A tree sequence object or path to a tree sequence file.

vcz_pathstr, Path, or None

Output path for the Zarr store. The output format depends on the value:

  • None: write to a temporary directory and return an in-memory zarr.storage.MemoryStore-backed group.

  • Ends with .zip: write to a directory, then package as a zip archive readable via zarr.storage.ZipStore. The intermediate directory is removed.

  • Otherwise: write directly to the given directory path.

modestr

Mode in which the returned zarr.Group is opened. Use "r" (default) for read-only access or "r+" for read-write access.

model_mappingdict, optional

A mapping returned by tskit.TreeSequence.map_to_vcf_model() controlling how the tree sequence data model is mapped to VCF. If None, map_to_vcf_model is called with default parameters.

variants_chunk_sizeint, optional

Number of variants per chunk.
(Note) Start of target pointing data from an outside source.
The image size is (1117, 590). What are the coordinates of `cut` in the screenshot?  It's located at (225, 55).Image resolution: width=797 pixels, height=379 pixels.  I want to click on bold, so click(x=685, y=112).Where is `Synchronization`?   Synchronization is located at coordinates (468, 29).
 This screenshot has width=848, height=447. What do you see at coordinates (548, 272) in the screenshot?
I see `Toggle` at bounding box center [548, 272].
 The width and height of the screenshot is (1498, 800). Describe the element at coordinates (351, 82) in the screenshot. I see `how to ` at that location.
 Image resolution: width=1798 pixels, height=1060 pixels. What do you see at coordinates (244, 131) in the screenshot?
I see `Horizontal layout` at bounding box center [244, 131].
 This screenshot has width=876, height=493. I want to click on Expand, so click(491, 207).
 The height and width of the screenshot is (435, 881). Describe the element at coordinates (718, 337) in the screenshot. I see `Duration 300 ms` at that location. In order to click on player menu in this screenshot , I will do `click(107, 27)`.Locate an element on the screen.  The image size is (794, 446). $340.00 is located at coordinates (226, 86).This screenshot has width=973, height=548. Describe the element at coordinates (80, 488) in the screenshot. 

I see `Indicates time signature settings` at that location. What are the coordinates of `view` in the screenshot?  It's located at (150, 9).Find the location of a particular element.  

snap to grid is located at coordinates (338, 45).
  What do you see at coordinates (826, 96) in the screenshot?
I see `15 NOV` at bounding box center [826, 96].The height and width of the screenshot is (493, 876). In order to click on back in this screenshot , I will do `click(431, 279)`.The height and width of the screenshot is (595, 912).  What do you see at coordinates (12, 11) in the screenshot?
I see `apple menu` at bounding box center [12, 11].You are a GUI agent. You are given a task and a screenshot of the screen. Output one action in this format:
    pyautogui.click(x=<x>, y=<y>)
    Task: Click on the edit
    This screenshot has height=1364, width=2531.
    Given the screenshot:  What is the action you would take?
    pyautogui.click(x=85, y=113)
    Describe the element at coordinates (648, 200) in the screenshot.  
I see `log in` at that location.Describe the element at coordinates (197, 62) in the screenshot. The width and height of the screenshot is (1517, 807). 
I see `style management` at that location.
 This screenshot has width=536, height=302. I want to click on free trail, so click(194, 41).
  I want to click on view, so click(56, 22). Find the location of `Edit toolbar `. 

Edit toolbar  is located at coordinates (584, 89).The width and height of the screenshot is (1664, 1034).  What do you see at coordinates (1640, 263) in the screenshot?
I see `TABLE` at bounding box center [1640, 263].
If None, a default is used.

samples_chunk_sizeint, optional

Number of samples per chunk. If None, a default is used.

worker_processesint

Number of worker processes for parallel encoding. 0 (the default) means use the main process only.

show_progressbool

If True, display a progress bar during conversion.

Returns#

zarr.Group

The root group of the Zarr store containing the converted data.